[Opening TASK INPUTS section]
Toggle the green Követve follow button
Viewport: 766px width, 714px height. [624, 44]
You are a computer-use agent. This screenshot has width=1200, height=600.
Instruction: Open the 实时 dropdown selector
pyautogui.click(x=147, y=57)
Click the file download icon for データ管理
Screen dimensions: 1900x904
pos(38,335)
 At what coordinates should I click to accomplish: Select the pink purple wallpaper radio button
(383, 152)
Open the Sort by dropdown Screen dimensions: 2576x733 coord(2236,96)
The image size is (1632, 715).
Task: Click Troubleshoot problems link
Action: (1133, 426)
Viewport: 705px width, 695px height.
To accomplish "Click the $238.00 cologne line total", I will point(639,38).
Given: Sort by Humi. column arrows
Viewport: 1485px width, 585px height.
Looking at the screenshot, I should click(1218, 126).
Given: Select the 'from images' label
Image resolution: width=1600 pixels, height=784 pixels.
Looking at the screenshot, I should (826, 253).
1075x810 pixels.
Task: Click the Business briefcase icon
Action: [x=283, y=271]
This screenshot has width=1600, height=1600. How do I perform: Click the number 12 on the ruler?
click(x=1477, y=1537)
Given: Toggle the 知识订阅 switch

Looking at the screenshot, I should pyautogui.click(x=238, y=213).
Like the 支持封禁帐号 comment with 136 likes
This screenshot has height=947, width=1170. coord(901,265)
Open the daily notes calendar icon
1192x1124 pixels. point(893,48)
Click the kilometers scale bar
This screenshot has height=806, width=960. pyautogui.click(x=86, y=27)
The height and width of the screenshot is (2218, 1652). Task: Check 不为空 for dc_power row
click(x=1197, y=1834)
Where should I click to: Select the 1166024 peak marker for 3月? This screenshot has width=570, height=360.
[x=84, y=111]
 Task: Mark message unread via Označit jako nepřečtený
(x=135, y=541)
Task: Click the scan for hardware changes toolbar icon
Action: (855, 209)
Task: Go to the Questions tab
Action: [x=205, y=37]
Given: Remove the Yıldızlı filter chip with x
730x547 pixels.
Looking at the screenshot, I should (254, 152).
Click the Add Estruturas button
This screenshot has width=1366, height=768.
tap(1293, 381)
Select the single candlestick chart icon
[Closing TASK INPUTS section]
All of the records go in your answer, copied exactly.

ANSWER BOX:
Toggle the green Követve follow button
Viewport: 766px width, 714px height. [624, 44]
You are a computer-use agent. This screenshot has width=1200, height=600.
Instruction: Open the 实时 dropdown selector
pyautogui.click(x=147, y=57)
Click the file download icon for データ管理
Screen dimensions: 1900x904
pos(38,335)
 At what coordinates should I click to accomplish: Select the pink purple wallpaper radio button
(383, 152)
Open the Sort by dropdown Screen dimensions: 2576x733 coord(2236,96)
The image size is (1632, 715).
Task: Click Troubleshoot problems link
Action: (1133, 426)
Viewport: 705px width, 695px height.
To accomplish "Click the $238.00 cologne line total", I will point(639,38).
Given: Sort by Humi. column arrows
Viewport: 1485px width, 585px height.
Looking at the screenshot, I should click(1218, 126).
Given: Select the 'from images' label
Image resolution: width=1600 pixels, height=784 pixels.
Looking at the screenshot, I should (826, 253).
1075x810 pixels.
Task: Click the Business briefcase icon
Action: [x=283, y=271]
This screenshot has width=1600, height=1600. How do I perform: Click the number 12 on the ruler?
click(x=1477, y=1537)
Given: Toggle the 知识订阅 switch

Looking at the screenshot, I should pyautogui.click(x=238, y=213).
Like the 支持封禁帐号 comment with 136 likes
This screenshot has height=947, width=1170. coord(901,265)
Open the daily notes calendar icon
1192x1124 pixels. point(893,48)
Click the kilometers scale bar
This screenshot has height=806, width=960. pyautogui.click(x=86, y=27)
The height and width of the screenshot is (2218, 1652). Task: Check 不为空 for dc_power row
click(x=1197, y=1834)
Where should I click to: Select the 1166024 peak marker for 3月? This screenshot has width=570, height=360.
[x=84, y=111]
 Task: Mark message unread via Označit jako nepřečtený
(x=135, y=541)
Task: Click the scan for hardware changes toolbar icon
Action: (855, 209)
Task: Go to the Questions tab
Action: [x=205, y=37]
Given: Remove the Yıldızlı filter chip with x
730x547 pixels.
Looking at the screenshot, I should (254, 152).
Click the Add Estruturas button
This screenshot has width=1366, height=768.
tap(1293, 381)
Select the single candlestick chart icon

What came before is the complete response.